The use of quaternized polymers have one main advantage over the use of either potassium chloride or amine quaternary monomers in that they are able to provide substantially permanent clay stabilization. The structure of the polymers is such that there are several cationic sites available which are adsorbed simultaneously. Typically, these polymers contain anywhere from 400 to 7500 cationic sites. In order for the polymer to desorb from the clay, all of these cationic sites must simultaneously be displaced. The probability of these occurring is negligible, hence the substantially permanent nature of the treatment.

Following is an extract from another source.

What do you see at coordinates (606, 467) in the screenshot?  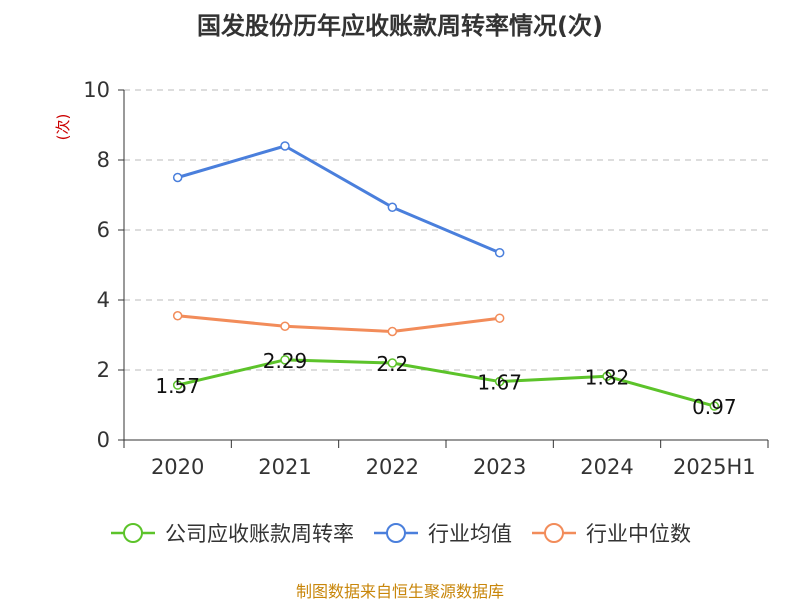 I see `x-tick-label: 2024` at bounding box center [606, 467].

Prior art clay stabilizing systems are typically directed towards specific clay types. Applicant believes however that due to the heterogenous nature of many hydrocarbon bearing shale/clay formations, the specifically directed clay stabilizing systems are limited in their ability to effectively exchange with sodium ions in clay platelets other than in the formation for which they were designed and do not function in all clay types. Further, prior art products that have limited mobility when exposed to heterogeneous clay-type minerals inhibit their ability to effectively transport to the sites where they are needed. Some of the molecules described in the prior art will become adsorbed on the formation rock and therefore will not be available further back in the formation, such as during fracturing, limiting the resultant inflow because clay minerals encountered by the treatment fluid further from the well bore will be destabilized as the fluid will have lost most of the inhibitor molecules.
Many of the systems described in the prior art are pH sensitive and because they are typically single components, as the pH changes with dilution in the conate water and the like, the pH shifts to a pH at which the component can no longer work efficiently, if at all.
Clearly what is required is a clay stabilizer which is effective in all or substantially all of the clay constituents in a heterogeneous clay/shale formation. Preferably, the stabilizer is a single fluid additive which can be used alone or in combination with other wellbore fluids and which remains effective over a broad pH range.